Mathematics Genealogy: Indexing

Exploring some of the entries in the Mathematics Genealogy project has led me learn about some interesting and unexpected connections, but it's also highlighted quite a number of limitations regarding accuracy and promptness of updates. Saying this is really just an indication that if you offer something good, then people will be looking for more!

One particular issue is that the total number of descendants requires a separate process to run as explained by the FAQ, which says:

Because of the time required to run the descendant counting program, it is only run once per week (early morning US Central Time on Sundays), while our data is updated nightly.

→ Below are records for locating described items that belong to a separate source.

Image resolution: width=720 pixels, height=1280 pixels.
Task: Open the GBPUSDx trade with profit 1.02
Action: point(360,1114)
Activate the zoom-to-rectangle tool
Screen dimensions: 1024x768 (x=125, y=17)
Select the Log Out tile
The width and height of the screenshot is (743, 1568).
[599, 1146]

That surprises me somewhat as with around 100,000 people with not very many details stored per user and few relations, it's not a big complex database. The issue here is probably that it's a relational database and the advisor-student relationship is hierarchical, somewhat like a tree structure. However, it's not a tree because of having multiple parents (multiple advisors), but rather a directed graph, where the nodes represent the mathematicians and the edges correspond to the advisory relationship. [I'm taking definitions from MathWorld, an encyclopaedia that provides clear and nicely formatted explanations with diagrams]. Further, I think there is a fair chance that it would be more general than a simple directed graph from the scenario of the same supervisor supervising a candidate in more than one thesis - although it might sound unlikely today, it is quite plausible a few centuries ago, when a researcher could be at the forefront in a number of fields. I'd also expect it to be an oriented graph, in that supervision is expected to go in one direction, but it's not inconceivable that a student produces a thesis separately in two fields under two supervisors and then shares the knowledge back across.

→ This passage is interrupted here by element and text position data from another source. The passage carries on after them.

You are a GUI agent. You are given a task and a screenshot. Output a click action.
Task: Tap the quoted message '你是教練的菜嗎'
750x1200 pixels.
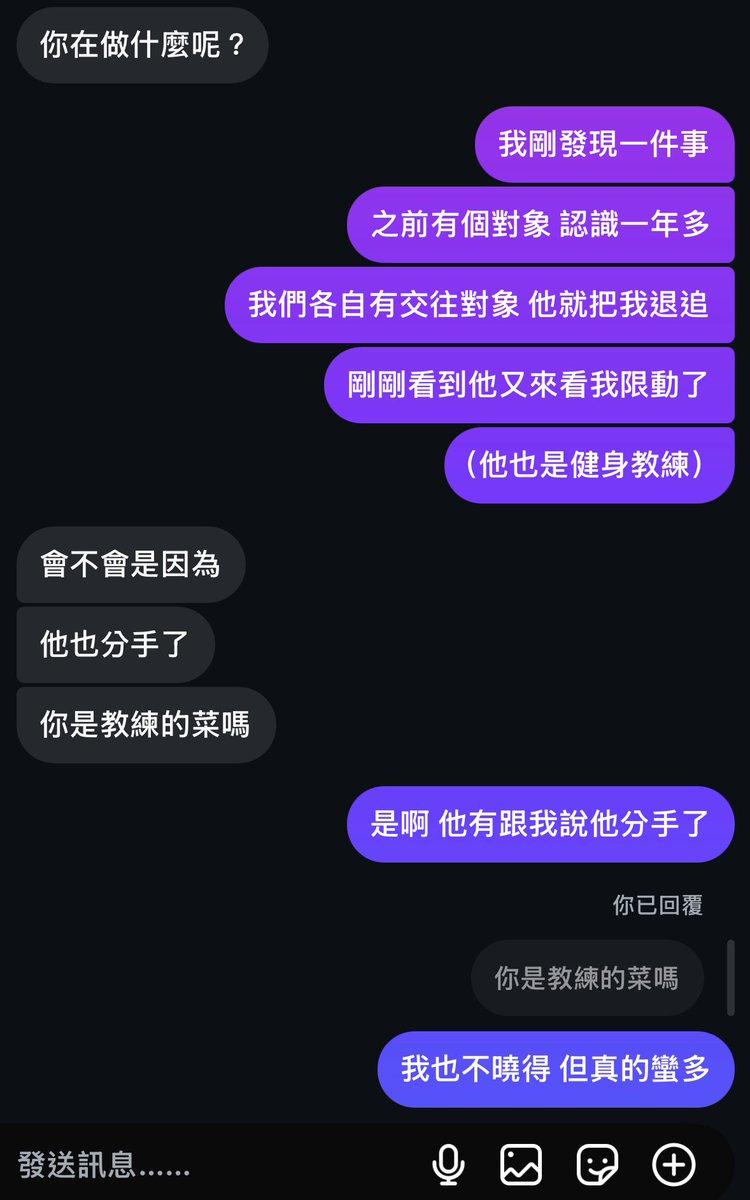(x=587, y=978)
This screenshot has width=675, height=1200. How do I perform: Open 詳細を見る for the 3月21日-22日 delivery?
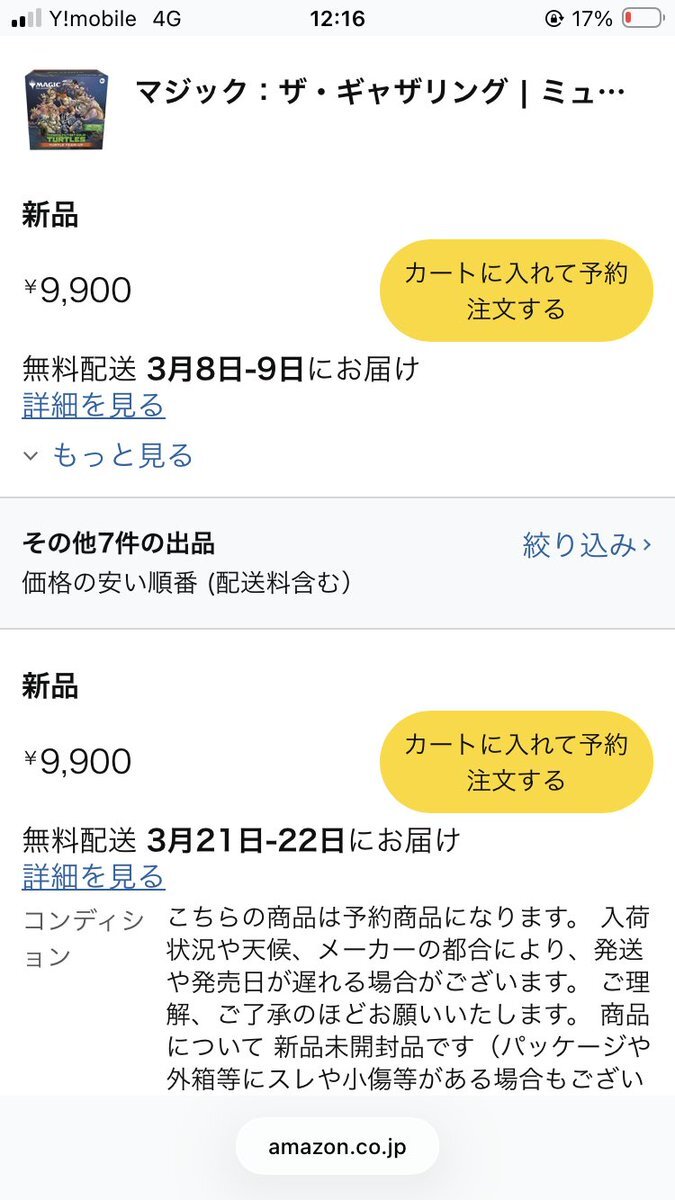94,877
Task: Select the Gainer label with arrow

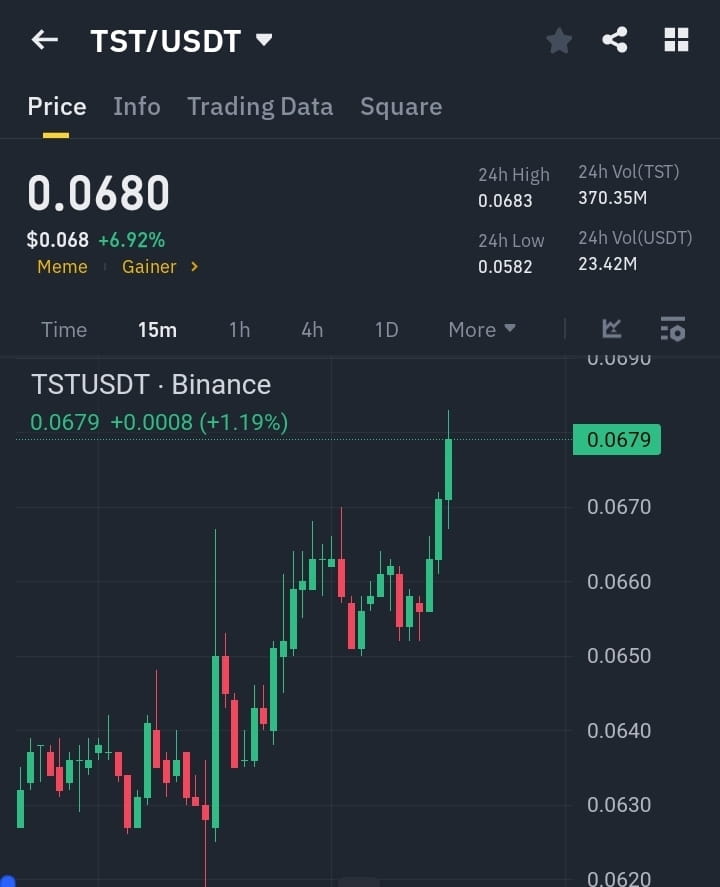Action: click(149, 267)
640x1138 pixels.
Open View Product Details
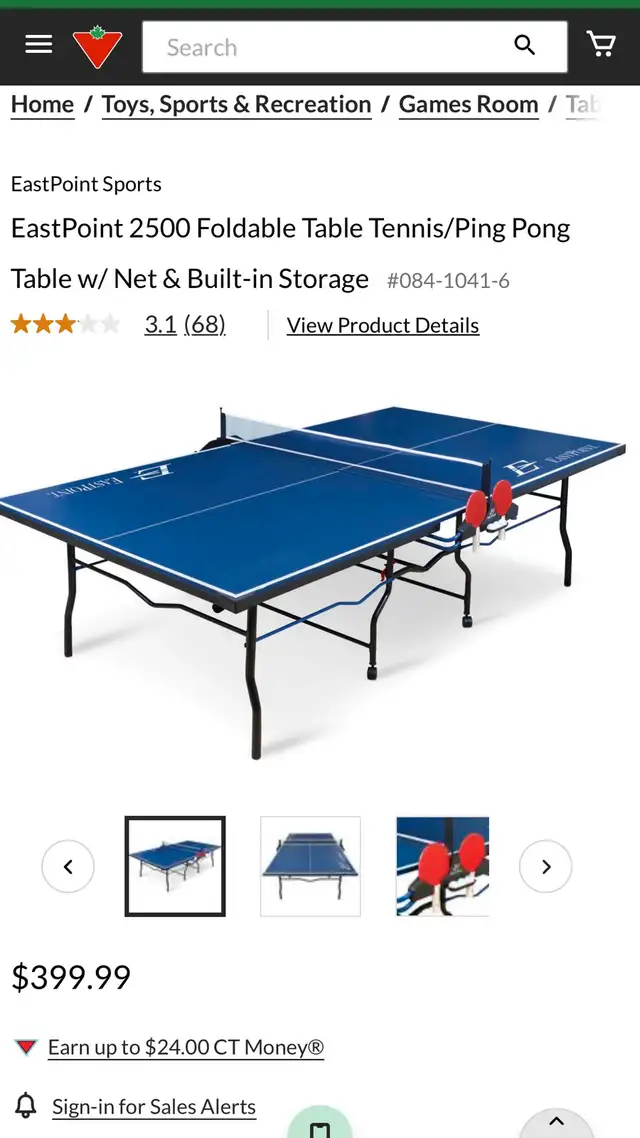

Returning to the problem of counting, hierarchical relationships are easy to model in a relational database, but retrieving even summary counts may mean a lot of spidering through the hierarchy, which can be very slow. The key consideration is how to index the database. I'm not a database expert, but have seen this issue in the daily work I undertake as an administrator of WebLearn an e-learning system based on software called bodington, which is essentially a web database application. The system contains various resources, arranged hierarchically, in trees, so more specific than the genealogy case.

Jon Maber, the original developer, had started work on Bodington in the mid 90s and had thought about the issue of efficent queries about resources within a given branch; he reviewed approaches to indexing and decided to adopt the tree visitation model devised by Joe Coelko. Celko had given consideration to this graph theory problem and came up with SQL for Smarties: A Look at SQL Trees, an article that appeared in DBMS, March 1996 . Basically, each node or vertex has two indices - left and right - that are numbered according to a complete tour of all the nodes, visiting each twice. It means that selecting the number of descendants of a resource a simple SQL statement that subtracts one index from another at the given node. However, there is a trade-off in that every time you update the database you need to update the index, so if lots of changes are being made it can be a major performance issue.

Celko's solution may not be appropriate in this case, but it looks like the of approach that may lead to a suitable index that will allow real-time queries of how many descendants. The article was published more than 10 years ago, so I expect research has progressed a fair bit since then.

1 comment:

Anonymous said...

Dis you find any progress to Mr Celko's theory ?

I didn't...since XML shreding database capabilities are still on their begining.